Hidden classifiers - Here, “hidden classifiers” refer to the features, patterns, or variables in a machine learning model that contribute to its decision-making but are not, or not easily, identifiable or interpretable by humans. Identifying or interpreting these classifiers is sometimes challenging, because of what is commonly referred to as the “black box” nature of LLM models that arises for a variety of reasons, including the complexity of models, and automated feature-learning. At present, users can’t tell which classifiers the relevant LLM model uses to produce an output or make a decision and since the same input will not always generate the same result, it is far more difficult to secure these models.

Adversarial attacks - Deliberately manipulating inputs to trick AI systems into making wrong predictions or categorizations. 

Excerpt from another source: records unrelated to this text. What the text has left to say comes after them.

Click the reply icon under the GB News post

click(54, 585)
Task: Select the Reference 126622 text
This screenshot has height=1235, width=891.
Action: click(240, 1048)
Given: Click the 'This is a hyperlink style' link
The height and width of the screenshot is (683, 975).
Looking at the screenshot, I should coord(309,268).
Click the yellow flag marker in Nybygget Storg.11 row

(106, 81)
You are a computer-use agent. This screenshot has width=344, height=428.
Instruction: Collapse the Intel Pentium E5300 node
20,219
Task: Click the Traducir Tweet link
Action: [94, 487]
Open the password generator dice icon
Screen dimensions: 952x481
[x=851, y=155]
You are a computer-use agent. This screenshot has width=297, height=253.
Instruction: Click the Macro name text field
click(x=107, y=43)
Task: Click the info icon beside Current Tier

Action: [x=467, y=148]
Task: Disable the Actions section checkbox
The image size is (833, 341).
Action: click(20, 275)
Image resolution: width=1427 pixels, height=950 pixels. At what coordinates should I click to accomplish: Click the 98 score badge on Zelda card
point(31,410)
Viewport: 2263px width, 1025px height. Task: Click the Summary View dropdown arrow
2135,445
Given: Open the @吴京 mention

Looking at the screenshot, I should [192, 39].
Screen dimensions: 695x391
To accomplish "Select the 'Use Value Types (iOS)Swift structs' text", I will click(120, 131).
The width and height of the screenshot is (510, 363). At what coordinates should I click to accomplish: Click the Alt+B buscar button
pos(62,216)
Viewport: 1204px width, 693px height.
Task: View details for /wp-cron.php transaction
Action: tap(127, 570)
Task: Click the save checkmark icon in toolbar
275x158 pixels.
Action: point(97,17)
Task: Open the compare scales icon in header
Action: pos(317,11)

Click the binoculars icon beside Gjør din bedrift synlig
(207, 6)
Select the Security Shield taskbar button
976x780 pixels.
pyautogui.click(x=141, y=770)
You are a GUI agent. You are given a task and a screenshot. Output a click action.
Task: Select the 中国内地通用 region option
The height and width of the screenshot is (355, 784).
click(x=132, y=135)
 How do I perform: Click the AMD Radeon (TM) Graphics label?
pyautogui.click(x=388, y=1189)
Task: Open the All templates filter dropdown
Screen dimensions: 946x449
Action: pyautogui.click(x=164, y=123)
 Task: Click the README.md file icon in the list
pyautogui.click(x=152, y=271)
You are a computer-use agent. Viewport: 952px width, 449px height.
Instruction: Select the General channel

Hallucinations - The generation of coherent but nonsensical or inaccurate information that is created from patterns or objects that the LLM perceives, but is non-existent or undetectable by human eyes, in the model’s training data. It could be thought of as the AI "imagining" information—creating content with no factual basis or grounding in the learning it received. Hallucinations are a security concern, making the AI model more unpredictable and unreliable.

AI ethics - Ethical principles for developing and using artificial intelligence systems to prevent potential harm. These principles account for algorithmic bias, privacy, accountability, transparency, etc.

In summary

As with any technology, AI can be helpful or harmful — depending on how the technology is used. To get the most out of AI, learn how each tool ingests data, processes it, and creates outputs. By understanding what each type of AI can and cannot do, organizations can make the best and most secure decisions for their tech stacks and move forward with confidence.